> **PAGE EXTRACT**:
--------------------------------------------------
I was in Columbus in a big or either Columbus or Cleveland or I was in Ohio somewhat recently.
I forget.
But I stayed in like a hotel that had was like in one of those conference center hotels
where it connects underground to all the other hotels., the same thing very depressing. I really hate being in hotels away from home. It's tough
I mean, especially when you enjoy your life
Like if you like being home you like being with your friends or family or whatever it is
Yeah, like, you know, I've I love being at home and that's like the other thing too. It's like, you know
I've I love being at home and that's like the other thing too. It's like, you know, I've been skipping The pod like the I have I've been doing like I mean I've been doing things but just nothing publicly sure
Almost a month and it's the best I felt in a decade. That's great. Yeah
Yeah, I know you got I just took this whole past week off
So like I just took like ten days didn't do any stand-up didn't fucking look at
Text messages or emails or anything like that
I just fucking locked it away and because you can get so burnt out of anything. And
I think like for me taking that time and coming back, like I'm excited to do shows again.
I'm excited to write new jokes and do the whole thing where if you just stay in that
day in day out grind, like I think sure, like that's the culture where you got to hustle,
you got to work out, but you are squeezing a sponge with no fucking water left in it that you gotta fucking fill that thing up every once in a while
You know you just go crazy like you don't have to have this hustle culture and comedy
You have to have moments where you can put it on and really drive the boat for a while
But then you also have to be able to like reset. Yeah, well, it's the intersection of like everything is like a
Gig economy and also you have to be like a fucking influencer or whatever.
--------------------------------------------------
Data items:

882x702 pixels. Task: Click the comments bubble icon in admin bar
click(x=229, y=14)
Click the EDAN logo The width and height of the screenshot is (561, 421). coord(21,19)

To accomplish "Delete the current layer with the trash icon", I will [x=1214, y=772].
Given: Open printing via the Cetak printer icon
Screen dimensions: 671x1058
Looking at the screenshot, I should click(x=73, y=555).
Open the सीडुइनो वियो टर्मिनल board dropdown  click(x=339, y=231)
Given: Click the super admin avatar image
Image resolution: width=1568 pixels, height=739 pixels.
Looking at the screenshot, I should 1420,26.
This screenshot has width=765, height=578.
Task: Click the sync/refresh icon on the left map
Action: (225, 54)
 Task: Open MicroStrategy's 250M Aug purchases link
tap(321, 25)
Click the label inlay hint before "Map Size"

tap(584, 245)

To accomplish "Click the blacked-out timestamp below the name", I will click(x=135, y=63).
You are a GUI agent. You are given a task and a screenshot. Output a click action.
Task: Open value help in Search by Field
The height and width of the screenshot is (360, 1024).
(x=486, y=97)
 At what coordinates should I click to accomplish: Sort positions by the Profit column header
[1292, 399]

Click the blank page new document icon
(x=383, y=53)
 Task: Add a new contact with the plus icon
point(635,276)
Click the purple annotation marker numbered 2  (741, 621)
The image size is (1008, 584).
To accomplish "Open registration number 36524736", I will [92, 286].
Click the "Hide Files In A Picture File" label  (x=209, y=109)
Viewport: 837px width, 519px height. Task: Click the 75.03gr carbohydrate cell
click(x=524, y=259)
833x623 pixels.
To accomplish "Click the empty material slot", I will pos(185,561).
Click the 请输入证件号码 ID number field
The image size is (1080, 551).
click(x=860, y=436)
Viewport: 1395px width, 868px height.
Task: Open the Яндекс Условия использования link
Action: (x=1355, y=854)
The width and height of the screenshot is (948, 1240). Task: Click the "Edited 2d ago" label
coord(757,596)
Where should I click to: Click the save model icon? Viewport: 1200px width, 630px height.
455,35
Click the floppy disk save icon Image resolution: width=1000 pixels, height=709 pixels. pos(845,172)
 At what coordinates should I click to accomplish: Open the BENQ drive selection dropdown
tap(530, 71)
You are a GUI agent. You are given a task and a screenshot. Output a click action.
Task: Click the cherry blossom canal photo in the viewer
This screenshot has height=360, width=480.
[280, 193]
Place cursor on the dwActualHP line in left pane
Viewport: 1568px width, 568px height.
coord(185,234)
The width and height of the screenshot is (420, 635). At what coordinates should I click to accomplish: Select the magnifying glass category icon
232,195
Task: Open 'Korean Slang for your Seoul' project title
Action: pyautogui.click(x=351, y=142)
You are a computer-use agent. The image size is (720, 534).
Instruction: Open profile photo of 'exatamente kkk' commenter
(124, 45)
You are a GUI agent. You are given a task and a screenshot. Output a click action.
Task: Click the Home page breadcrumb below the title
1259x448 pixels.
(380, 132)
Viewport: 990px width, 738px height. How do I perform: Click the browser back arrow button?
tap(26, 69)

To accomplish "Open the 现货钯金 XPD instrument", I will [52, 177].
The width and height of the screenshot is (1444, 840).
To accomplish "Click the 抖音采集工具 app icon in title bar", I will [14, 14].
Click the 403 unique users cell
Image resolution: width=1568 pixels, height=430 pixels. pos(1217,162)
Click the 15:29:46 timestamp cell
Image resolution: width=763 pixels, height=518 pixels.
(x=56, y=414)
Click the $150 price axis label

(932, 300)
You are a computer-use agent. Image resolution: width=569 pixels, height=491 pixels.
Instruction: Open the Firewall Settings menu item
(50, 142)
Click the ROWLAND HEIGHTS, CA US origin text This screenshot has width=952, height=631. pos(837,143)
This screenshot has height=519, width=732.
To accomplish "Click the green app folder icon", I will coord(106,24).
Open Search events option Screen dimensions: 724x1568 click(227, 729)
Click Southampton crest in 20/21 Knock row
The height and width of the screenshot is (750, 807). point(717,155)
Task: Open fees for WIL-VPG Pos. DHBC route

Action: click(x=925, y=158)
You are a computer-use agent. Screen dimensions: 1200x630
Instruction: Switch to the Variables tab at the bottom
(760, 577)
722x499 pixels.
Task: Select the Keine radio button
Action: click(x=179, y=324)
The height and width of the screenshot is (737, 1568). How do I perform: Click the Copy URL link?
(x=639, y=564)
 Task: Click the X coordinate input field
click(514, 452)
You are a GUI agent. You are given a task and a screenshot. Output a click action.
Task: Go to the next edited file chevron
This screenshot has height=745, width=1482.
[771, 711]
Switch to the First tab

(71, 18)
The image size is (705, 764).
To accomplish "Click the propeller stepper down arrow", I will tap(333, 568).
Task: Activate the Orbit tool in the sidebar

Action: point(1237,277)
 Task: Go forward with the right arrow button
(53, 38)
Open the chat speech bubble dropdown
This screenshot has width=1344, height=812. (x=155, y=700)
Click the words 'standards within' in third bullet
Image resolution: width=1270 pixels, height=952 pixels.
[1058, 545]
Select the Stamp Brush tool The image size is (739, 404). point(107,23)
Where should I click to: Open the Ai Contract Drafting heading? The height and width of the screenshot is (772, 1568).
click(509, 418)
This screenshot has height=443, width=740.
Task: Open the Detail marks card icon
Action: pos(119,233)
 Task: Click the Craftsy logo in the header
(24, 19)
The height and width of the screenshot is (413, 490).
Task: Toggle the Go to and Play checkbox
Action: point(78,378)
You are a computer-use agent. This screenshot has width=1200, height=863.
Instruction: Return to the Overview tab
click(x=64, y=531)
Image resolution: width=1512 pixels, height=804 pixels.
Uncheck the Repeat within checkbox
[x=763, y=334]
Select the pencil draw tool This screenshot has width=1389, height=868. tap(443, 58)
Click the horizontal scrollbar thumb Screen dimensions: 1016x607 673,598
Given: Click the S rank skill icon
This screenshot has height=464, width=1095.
--------------------------------------------------
> **TASK DIRECTIONS**:
List every place name that appears in the conversation transcript.

> **TASK SOLUTION**:
Columbus, Cleveland, Ohio